Fingerprint authentication is a widely used method for secure identity verification due to its uniqueness and reliability. With the growing demand for biometric systems in various applications, fingerprint-based authentication systems need to improve their performance and privacy. Traditional Fingerprint Recognition (FPR) approaches often encounter several challenges. These include limitations in feature extraction accuracy, inefficiency in processing large-scale data, and significant concerns regarding the privacy and security of stored biometric information. The key gap in current solutions lies in the lack of integration between lightweight neural network architectures and effective feature selection mechanisms, simultaneously ensuring the security of fingerprint data. Most existing systems either focus on improving recognition performance or enhancing data privacy, but not both in a unified framework.
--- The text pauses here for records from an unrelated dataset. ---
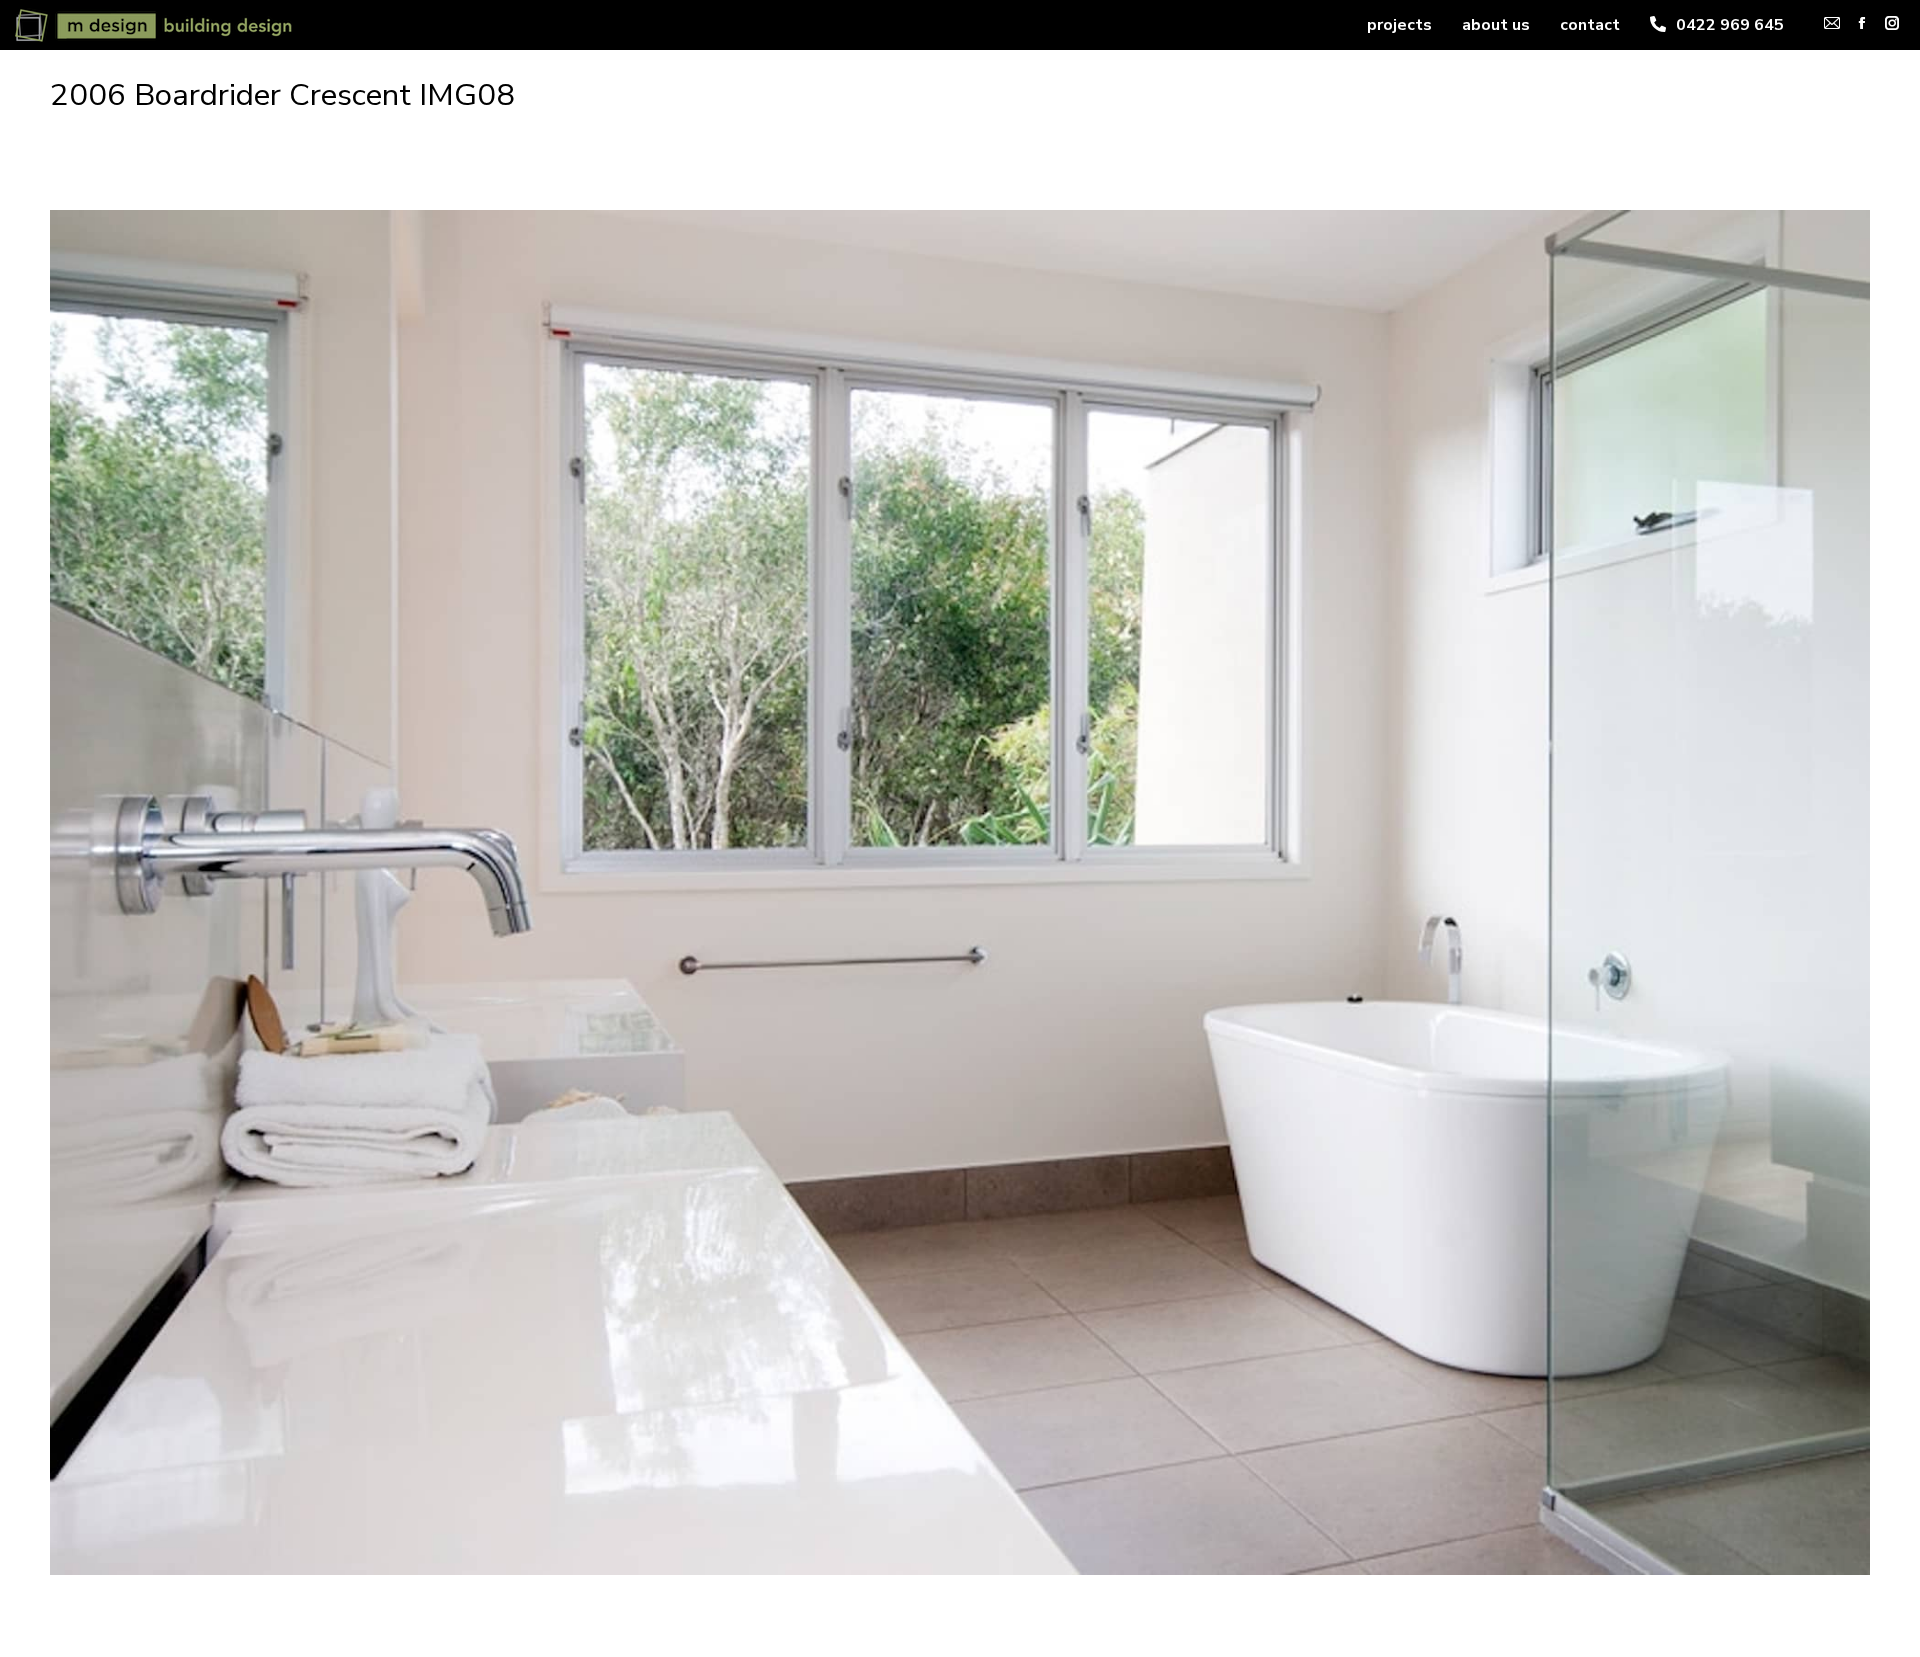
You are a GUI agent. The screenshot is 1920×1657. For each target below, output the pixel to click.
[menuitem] (1399, 25)
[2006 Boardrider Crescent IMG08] (960, 892)
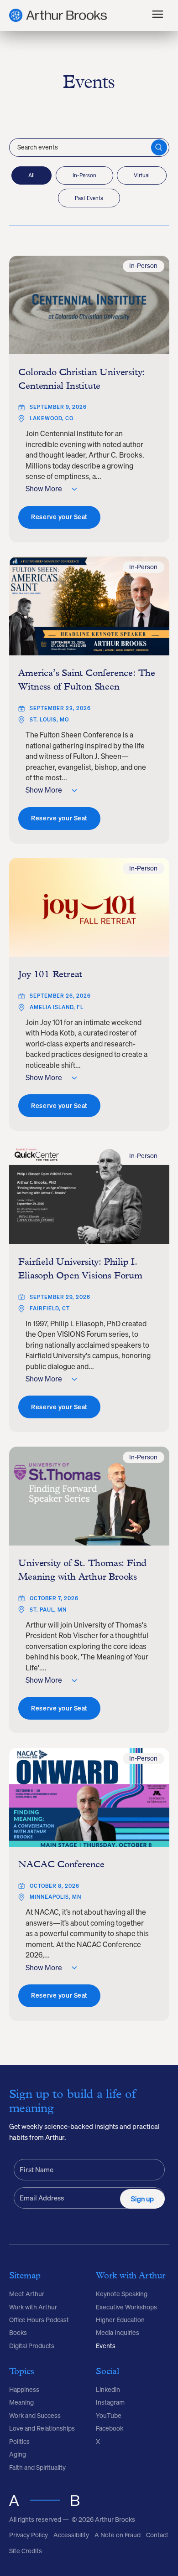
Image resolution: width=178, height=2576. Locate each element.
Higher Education (120, 2320)
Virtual (142, 175)
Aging (17, 2454)
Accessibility (71, 2535)
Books (18, 2333)
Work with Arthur (33, 2307)
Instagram (110, 2402)
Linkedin (108, 2390)
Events (105, 2346)
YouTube (108, 2416)
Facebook (109, 2428)
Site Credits (25, 2551)
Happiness (24, 2390)
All (31, 175)
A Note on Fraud (117, 2535)
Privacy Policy (28, 2535)
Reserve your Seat (59, 517)
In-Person (84, 175)
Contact (157, 2535)
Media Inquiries (117, 2333)
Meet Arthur (26, 2294)
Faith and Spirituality (37, 2468)
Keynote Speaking (121, 2294)
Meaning (21, 2402)
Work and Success (35, 2416)
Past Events (89, 198)
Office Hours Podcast (39, 2320)
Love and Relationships (42, 2428)
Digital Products (31, 2346)
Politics (19, 2442)
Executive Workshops (126, 2307)
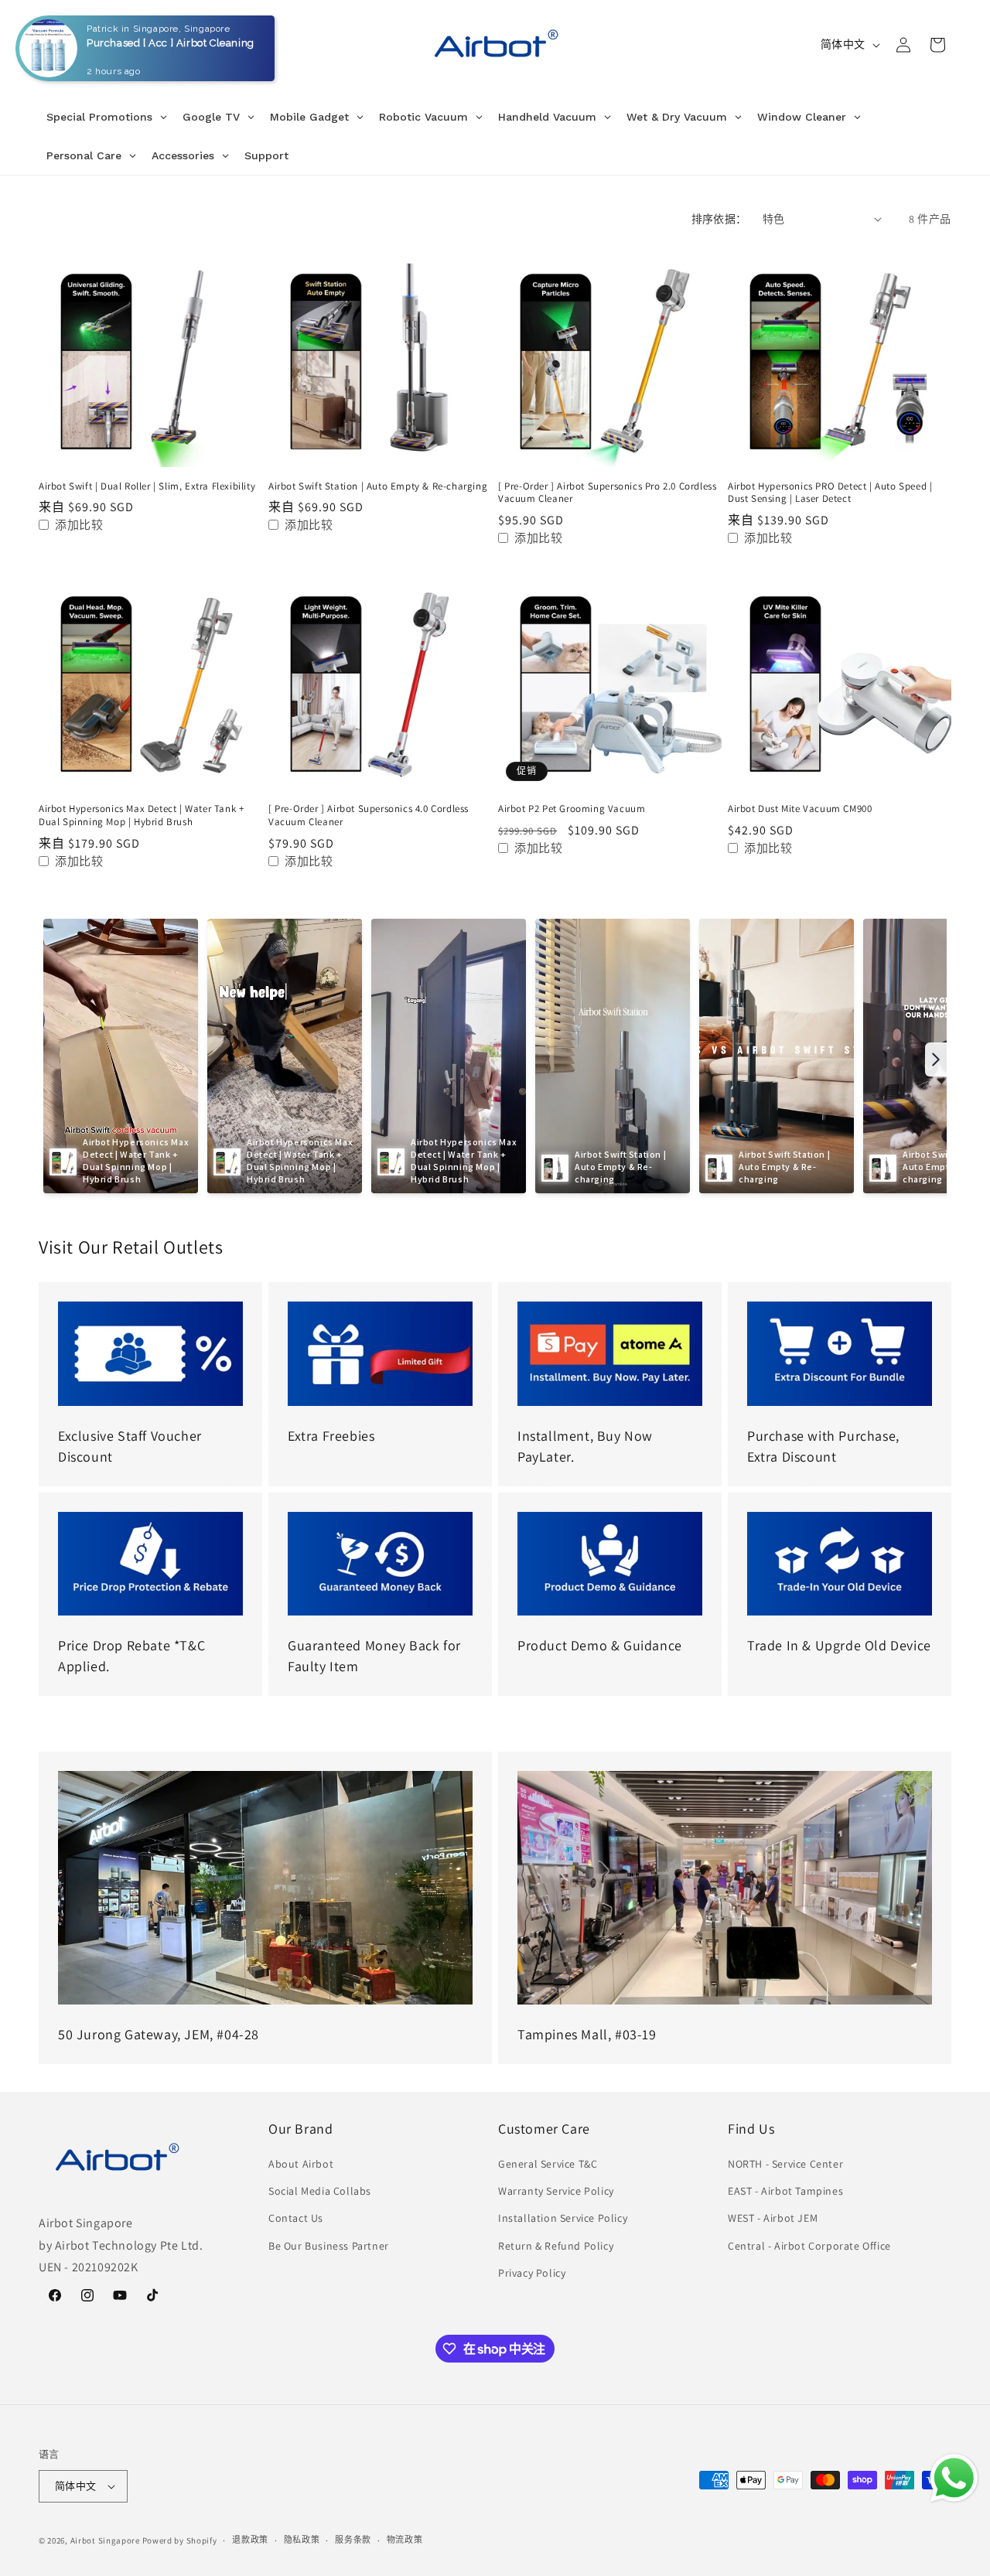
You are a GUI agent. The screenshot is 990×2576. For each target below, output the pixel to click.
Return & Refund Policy (555, 2246)
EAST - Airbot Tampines (785, 2191)
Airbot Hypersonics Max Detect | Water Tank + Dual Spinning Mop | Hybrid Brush (141, 815)
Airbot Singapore (105, 2540)
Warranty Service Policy (556, 2191)
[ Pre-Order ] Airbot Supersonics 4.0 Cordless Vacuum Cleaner (368, 815)
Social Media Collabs (319, 2191)
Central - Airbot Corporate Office (809, 2246)
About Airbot (300, 2164)
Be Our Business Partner (328, 2246)
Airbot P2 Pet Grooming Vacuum (571, 809)
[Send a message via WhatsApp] (954, 2478)
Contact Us (295, 2218)
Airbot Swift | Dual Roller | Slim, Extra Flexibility (147, 486)
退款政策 (250, 2539)
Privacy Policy (531, 2273)
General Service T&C (547, 2164)
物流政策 (405, 2539)
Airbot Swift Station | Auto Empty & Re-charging (377, 486)
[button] (56, 45)
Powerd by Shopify (179, 2540)
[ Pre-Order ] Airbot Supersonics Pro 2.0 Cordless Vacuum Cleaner (607, 493)
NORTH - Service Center (785, 2164)
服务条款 (353, 2539)
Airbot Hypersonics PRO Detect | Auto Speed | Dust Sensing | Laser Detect (830, 493)
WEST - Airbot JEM (773, 2218)
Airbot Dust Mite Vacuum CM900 (800, 809)
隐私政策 (302, 2539)
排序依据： (719, 219)
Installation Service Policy (562, 2218)
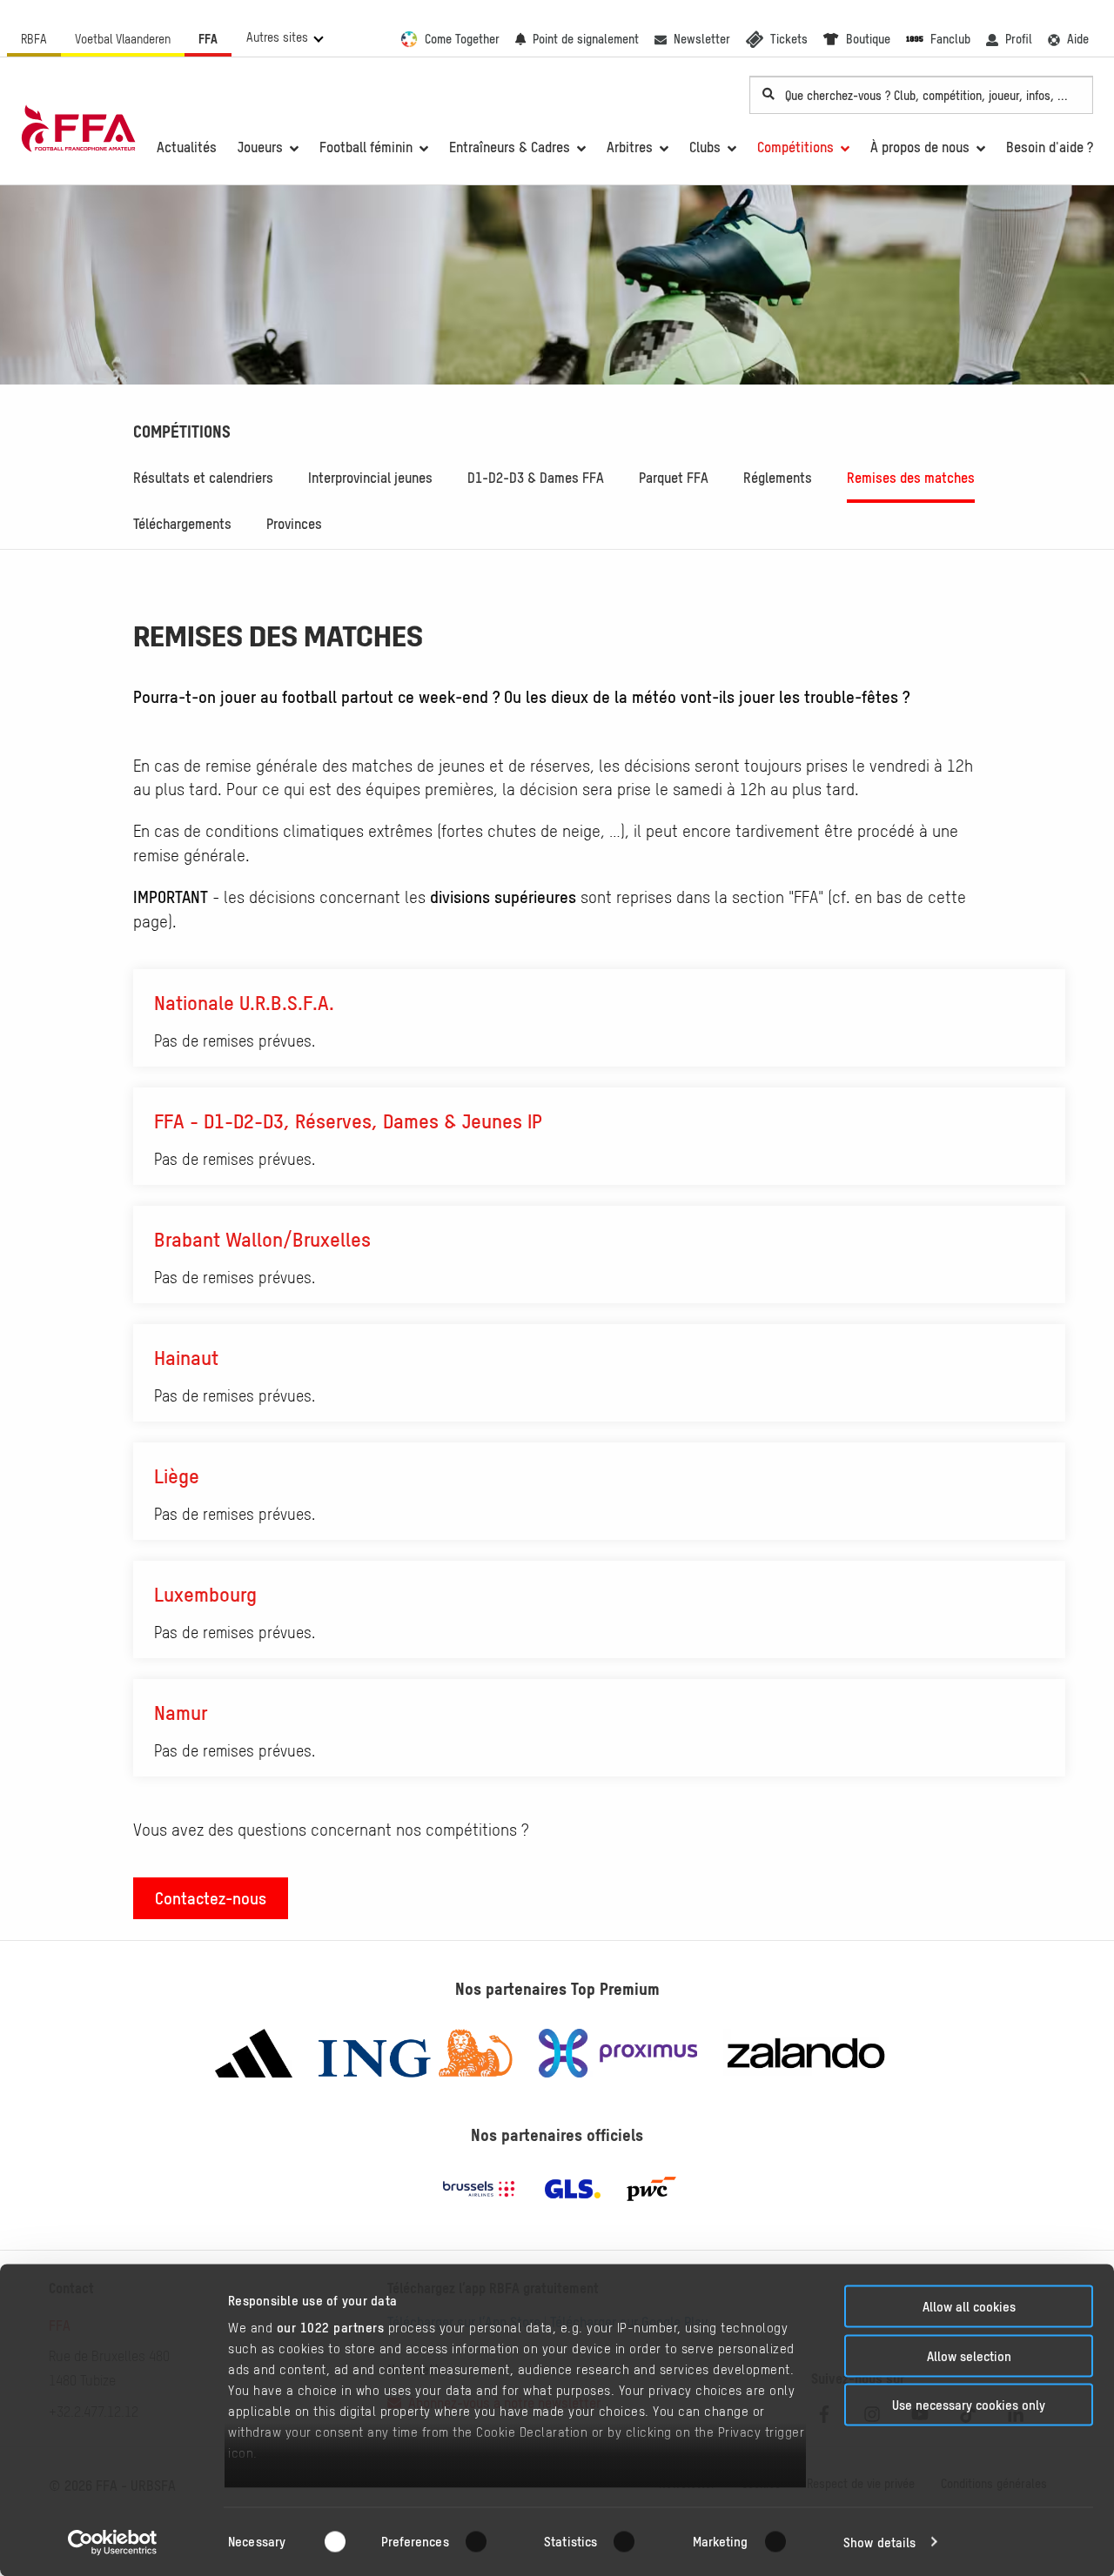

This study introduces a novel SaDeXNet, a deep learning model combining Depthwise Separable Convolutions with Spatial Attention to enhance fingerprint feature representation. SaDeXNet improves recognition accuracy while maintaining computational efficiency. Additionally, fingerprint features are secured to address privacy concerns using the Cheon Kim Kim Song (CKKS) Fully Homomorphic Encryption (FHE) scheme. The performance is evaluated using the Equal Error Rate (EER), demonstrating the integration of the spatial attention boost feature quality, and the use of CKKS FHE protects the fingerprints. This dual approach ensures a secure, accurate, and efficient fingerprint authentication system.